英文誌(2004-)
一般口演
基礎:弾性計測
(S318)
横方向余弦変調におけるアポダイゼーション
Apodization for lateral cosine modulation
炭 親良, 小宮 勇一, 宇賀 真也
Chikayoshi SUMI, Yuuichi KOMIYA, Shinya UGA
上智大学理工学部情報理工学科
Information and Communication Sciences,Sophia University
キーワード :
我々は,イメージング,血流や組織変位ベクトル計測,HIFU治療などのための最良のビームフォーマの実現に取り組んでいる[例えば,1].超音波ビームフォーミングのパラメータとしては,超音波周波数,帯域,有効開口幅,アポダイゼーション,エネルギー効率,また,素子サイズ,素子形状や材料などが揚げられるが,我々は,所望する点拡がり関数(PSF)を決めた上で,これを実現するパラメータを最適化理論に基づいて求めることを行っている.

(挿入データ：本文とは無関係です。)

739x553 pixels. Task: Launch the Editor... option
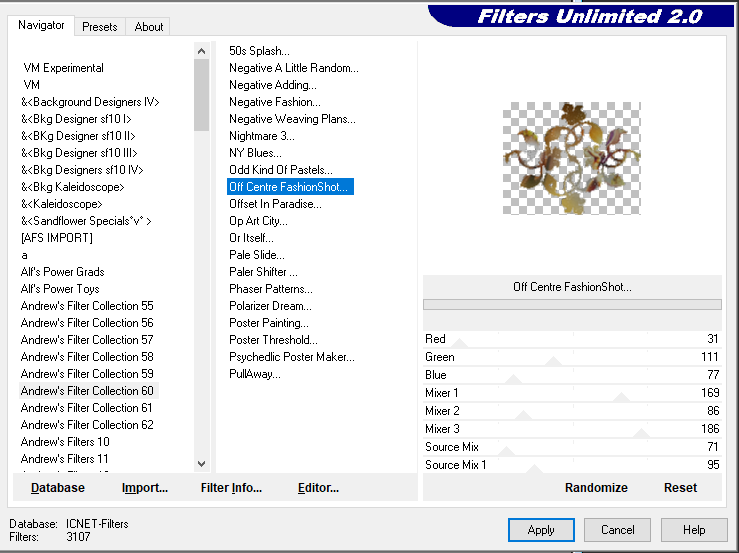coord(318,488)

応用例として,エコーイメージングや変位ベクトル計測を行うための横方向余弦変調[1,2]を行う場合のアポダイゼーションを決定する際に最小二乗法を用いた結果を報告している[1].その際には正則化が有効である.また,最良のPSFの探索(設計)も行っている.信号の強度が等しい条件の下では,ガウス関数,Hanning窓,二乗関数を包絡線にもつPSFを比較すると,順に裾が長く半値幅が狭いという特徴を持ち,実現できる帯域幅を比較すると,後者の方が広帯域のエコーを生成でき且つ精度の高い変位ベクトル計測が可能である.その点,さらに高次の冪関数やTurkey窓の様に中央が直流である関数が有効であるが,無論,裾が短くて半値幅が広すぎると包絡形状は方形窓に近づき,計測精度は低下することになる.
この様に最良のPSFの探索を行っている中,包絡線がその様なPSFを精度よく実現するべく,アポダイゼーション関数の裾を切除する非線形の最適化法を開発した.有効なPSFとして確認されたものと共に該最適化法の有効性をシミュレーションおよびファントム実験を通じて確認した結果を報告する.Fraunhofer近似や線形の最適化を行った場合に比べて良い近似結果が得られた.Fig.1は,二乗関数の場合の結果である.尚,この横方向余弦変調を行う際には,いわゆるvirtual sourceを使用することも行っており,例えば,物理的に十分な開口長が無い場合にその物理開口端の両側にさらに長く音源が並んでいたものと仮想的に考えることや開口形状にとらわれることなくイメージングする,また,トランスデューサの内部に積極的にランダムな散乱体媒体を用いることなどにも取り組んでいる.
[1]2007 IEEE Int Ultrason symp, pp. 1557-1562. [2] IEEE Trans UFFC, 55, pp. 2607-2625, 2008.